*Consegna 1*.
Ricopia parola per parola le righe dei record, a partire da quella che contiene "Affiliate Program (47, 2503)" fino alla fine dei record, estremi inclusi.

Pirelli realizza pneumatici (anche ad alte prestazioni) per automobili, e rifornisce le vetture di Formula 1.

LE OPZIONI PER LIMITARE SINOCHEM

Più nello specifico, il governo sta pensando di restringere la condivisione di informazioni sulle tecnologie strategiche di Pirelli con i membri del consiglio di amministrazione nominati da Sinochem, e di limitare il diritto di voto di questi ultimi.

Non è stata ancora presa una decisione da parte di Palazzo Chigi. L’esecutivo, comunque, non avrebbe intenzione di modificare l’azionariato di Pirelli né di costringere Sinochem a vendere la sua quota.

*Consegna 2*.
Riassumi in due frasi l'estratto su Pirelli e Sinochem.

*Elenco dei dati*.
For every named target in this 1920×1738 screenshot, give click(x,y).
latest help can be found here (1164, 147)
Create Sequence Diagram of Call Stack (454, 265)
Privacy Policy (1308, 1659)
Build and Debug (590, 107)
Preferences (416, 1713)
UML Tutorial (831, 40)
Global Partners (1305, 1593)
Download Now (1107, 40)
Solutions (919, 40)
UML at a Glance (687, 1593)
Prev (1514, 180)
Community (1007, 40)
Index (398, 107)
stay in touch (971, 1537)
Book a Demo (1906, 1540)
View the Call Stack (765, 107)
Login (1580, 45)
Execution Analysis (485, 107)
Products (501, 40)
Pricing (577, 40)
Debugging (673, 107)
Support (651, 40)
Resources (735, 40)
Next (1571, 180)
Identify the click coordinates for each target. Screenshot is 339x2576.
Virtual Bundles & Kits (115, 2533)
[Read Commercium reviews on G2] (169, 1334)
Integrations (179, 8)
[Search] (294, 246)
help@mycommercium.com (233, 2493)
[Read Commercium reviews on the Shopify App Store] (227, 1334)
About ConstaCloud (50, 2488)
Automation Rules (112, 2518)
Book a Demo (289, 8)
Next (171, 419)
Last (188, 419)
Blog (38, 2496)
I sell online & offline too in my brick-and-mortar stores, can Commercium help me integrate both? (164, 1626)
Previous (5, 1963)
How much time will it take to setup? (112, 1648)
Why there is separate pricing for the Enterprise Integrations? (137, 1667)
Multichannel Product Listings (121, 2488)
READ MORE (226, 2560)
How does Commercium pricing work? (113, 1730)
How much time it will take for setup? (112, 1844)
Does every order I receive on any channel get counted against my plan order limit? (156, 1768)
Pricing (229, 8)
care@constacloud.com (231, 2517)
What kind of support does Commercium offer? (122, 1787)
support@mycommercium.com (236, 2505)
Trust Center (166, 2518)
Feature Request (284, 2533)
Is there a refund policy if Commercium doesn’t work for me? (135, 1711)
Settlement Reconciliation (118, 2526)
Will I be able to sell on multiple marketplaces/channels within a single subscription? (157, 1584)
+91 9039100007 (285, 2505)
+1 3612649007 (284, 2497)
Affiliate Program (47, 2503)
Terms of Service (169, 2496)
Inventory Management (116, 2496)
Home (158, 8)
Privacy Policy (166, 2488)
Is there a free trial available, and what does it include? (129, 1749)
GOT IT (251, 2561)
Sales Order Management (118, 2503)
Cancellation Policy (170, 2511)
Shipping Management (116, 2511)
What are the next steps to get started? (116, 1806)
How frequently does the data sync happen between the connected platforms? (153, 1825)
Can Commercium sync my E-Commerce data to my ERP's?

*Risultato dell'esercizio 1*.
Affiliate Program (47, 2503)
Terms of Service (169, 2496)
Inventory Management (116, 2496)
Home (158, 8)
Privacy Policy (166, 2488)
Is there a free trial available, and what does it include? (129, 1749)
GOT IT (251, 2561)
Sales Order Management (118, 2503)
Cancellation Policy (170, 2511)
Shipping Management (116, 2511)
What are the next steps to get started? (116, 1806)
How frequently does the data sync happen between the connected platforms? (153, 1825)
Can Commercium sync my E-Commerce data to my ERP's?

*Risultato dell'esercizio 2*.
Il governo sta valutando di limitare la condivisione di informazioni sulle tecnologie strategiche di Pirelli con i consiglieri nominati da Sinochem e di restringerne il diritto di voto. Palazzo Chigi non ha ancora preso una decisione, ma l'esecutivo non intenderebbe modificare l'azionariato di Pirelli né costringere Sinochem a vendere la sua quota.